Since her mother's death six years before, Ellie (Risa Munitz) and her father, Max (Peter Reeves), have been more like pals than parent and child. Her world is shaken when Max remarries.
Lucille (Paige Ellsworth), Ellie's new stepmother, is everything that Ellie feels she herself can never be: neat, pretty and competent. Unable to deal with her insecurity, Ellie compounds her problems through bad behavior, adding to her conviction that she's unlovable and unloved.
Zeder's textbook psychological study takes us through the conflicting emotions experienced by everyone involved: Lucille's frustration and sadness when her attempts to get close to Ellie fail; Max's growing anger and lack of understanding when his daughter interferes with his new happiness, and Ellie's emotional roller-coaster ride going out of control.
Showing children that their feelings of ambivalence and guilt are normal, and doing it without glib trivialization, is a worthy ambition. But with a full measure of plot devices--evil-stepmother fantasies, imaginary friends and an internal voice embodied by a separate actor--there must be clarity, not clutter. And a cast capable of more than one dimension is needed to put it all across or, as happens here, a serious subject threatens to become a tedious tract.
Adam Lindsey's set design is unremitting gloom and sharp angles, and Ellie's room, strewn with books, toys and clothes, seems to reflect her jumbled thoughts.
But the energetically pouting Munitz doesn't show the vulnerability beneath a disturbed child's antisocial actions.
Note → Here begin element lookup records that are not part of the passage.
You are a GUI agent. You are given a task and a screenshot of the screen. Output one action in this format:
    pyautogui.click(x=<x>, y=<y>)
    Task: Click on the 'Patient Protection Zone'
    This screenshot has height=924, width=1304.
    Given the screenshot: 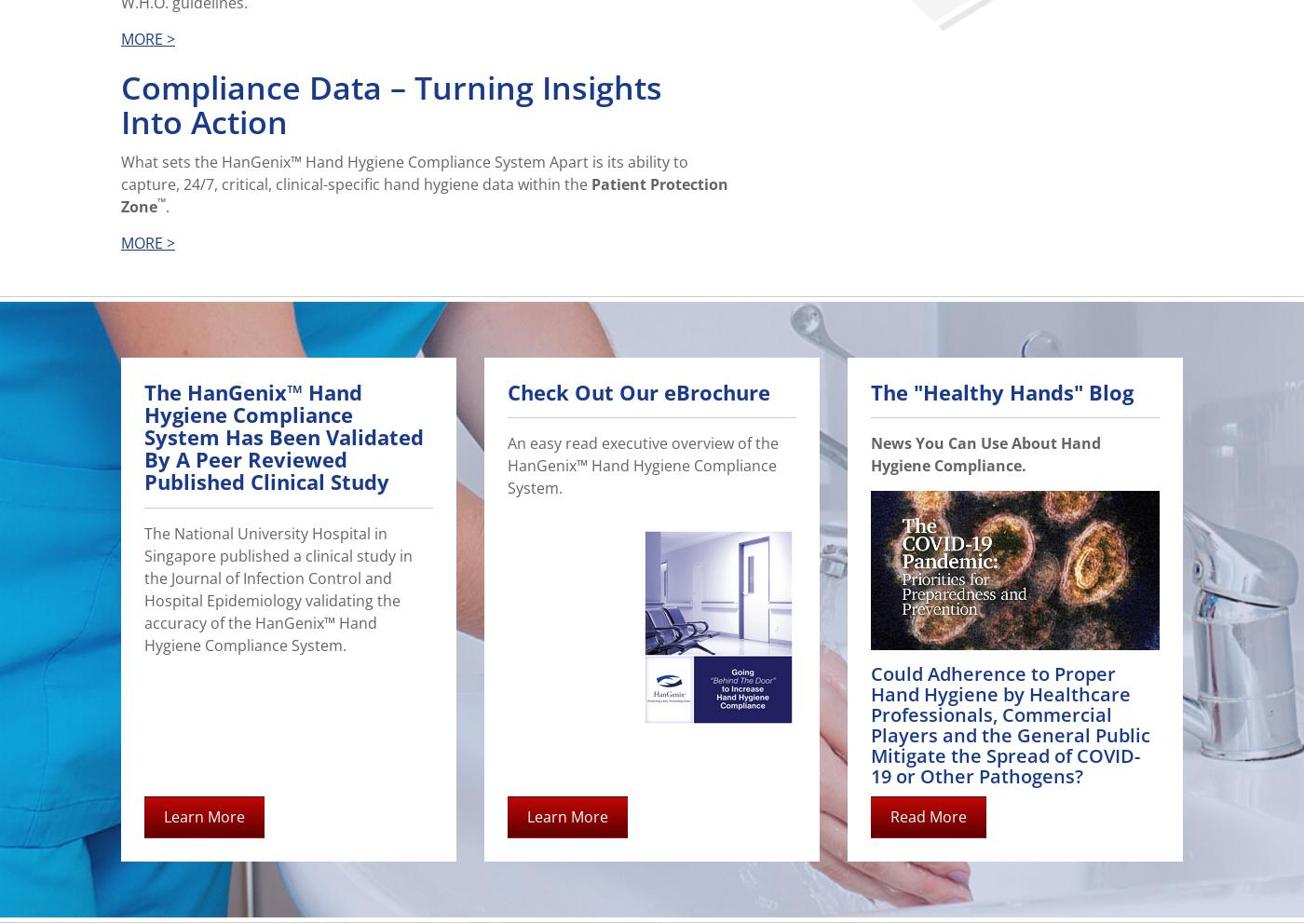 What is the action you would take?
    pyautogui.click(x=424, y=195)
    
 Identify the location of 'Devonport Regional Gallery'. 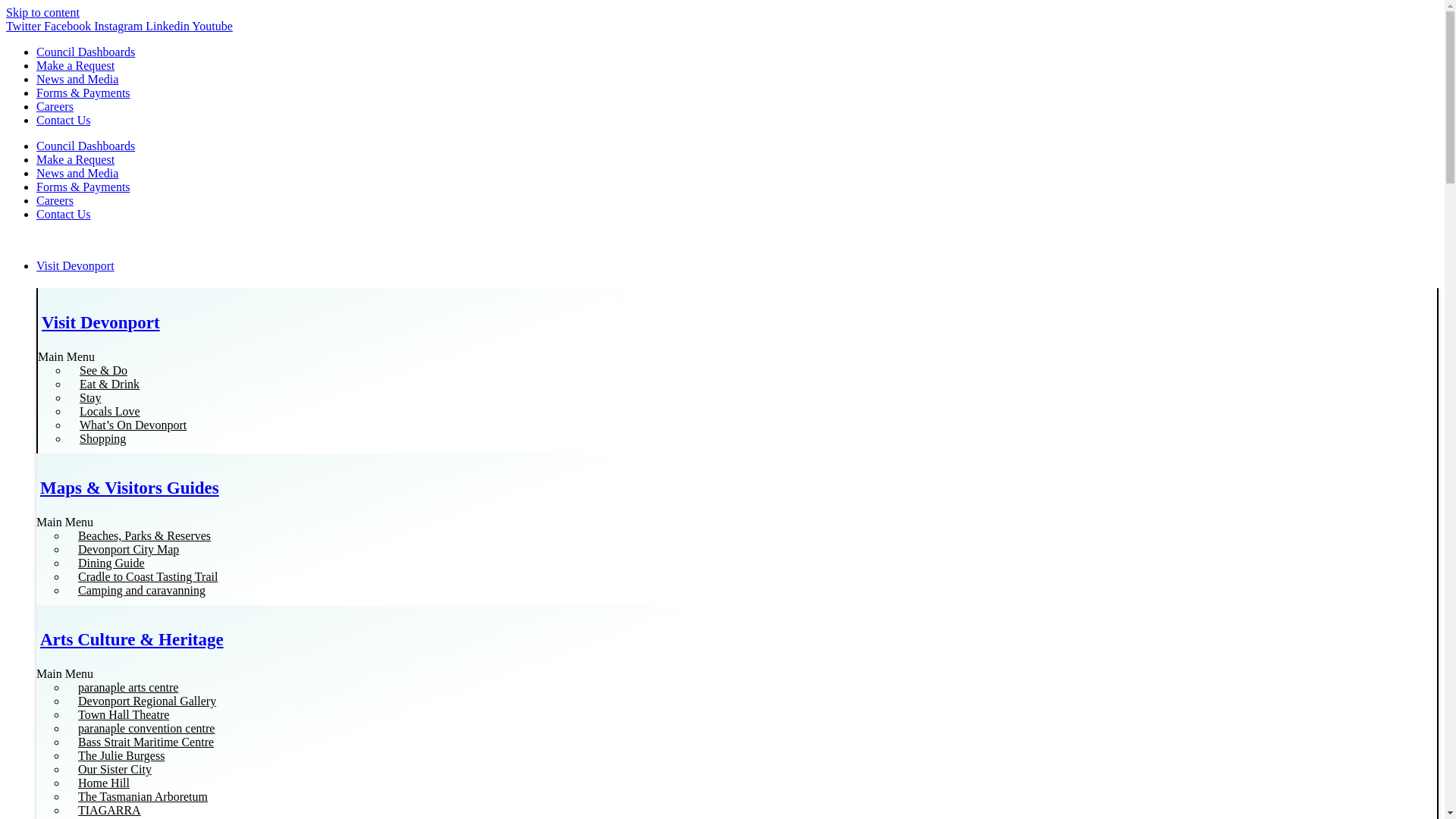
(65, 701).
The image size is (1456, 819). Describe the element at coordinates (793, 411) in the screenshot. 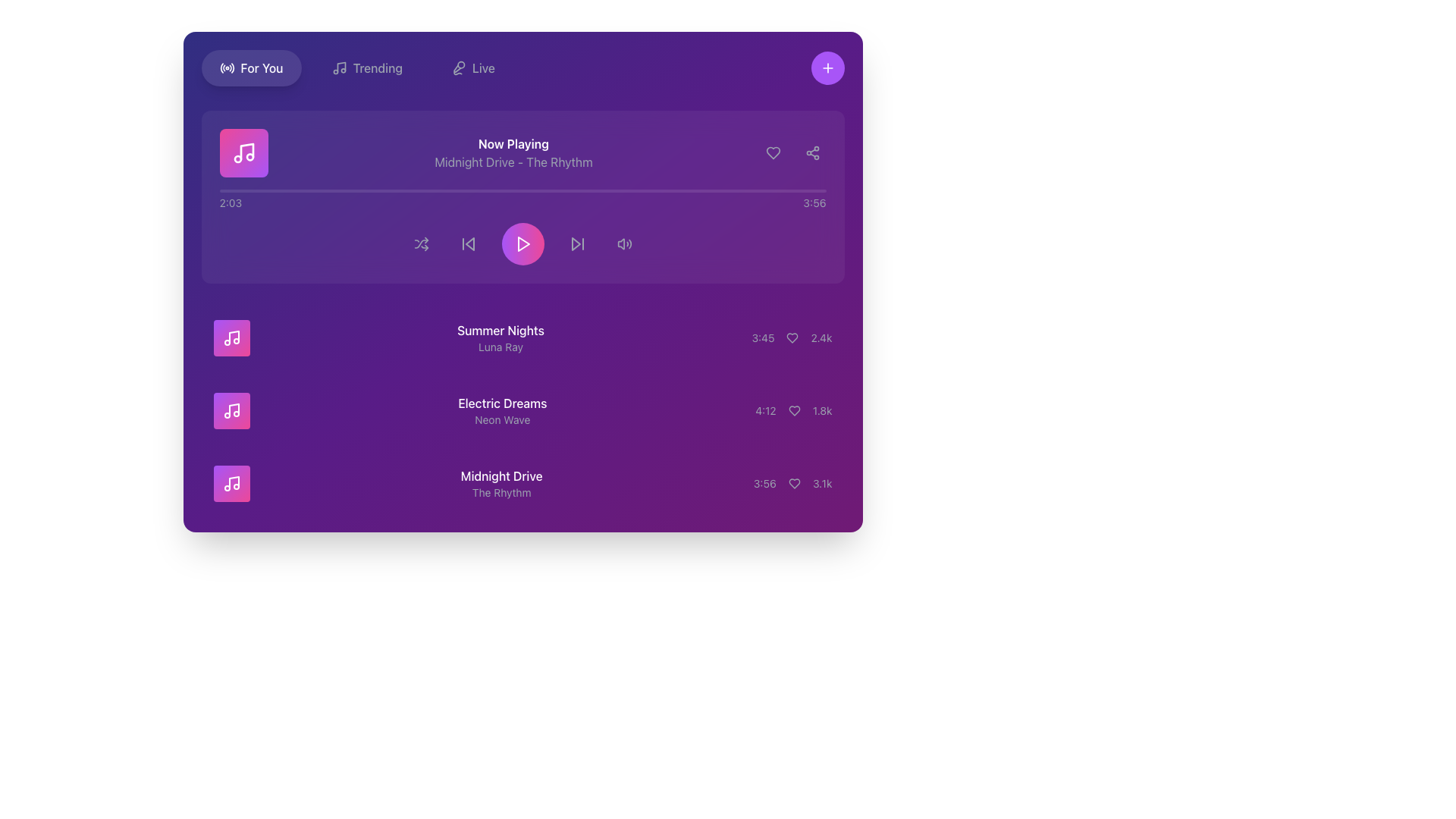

A sense of petty injury rather than real pain is the result when Ellie's inner Voice (Vance Lawson) undermines any softening toward her stepmother.
Reeves is likable, but too boyish to convince as Ellie's indulgent and obtuse father. When he finally punishes Ellie for her rudeness, his explanation, "I just hate it when she yells," is a whine, not bewildered frustration.
Ellsworth is pleasant, almost stolid, which works well for her as Lucille, less well during her turns as Ellie's fantasy fiend. Her under-whelming reaction--no hugs or kisses--to Ellie's crisis-induced acceptance of her prevents a too-pat ending.
Credit goes to director Christine Parrent Caton and all involved for taking a chance on a full-length play that delivers an important message for children who are part of today's divorce and remarriage statistics. The best intentions, however, don't always guarantee the best results.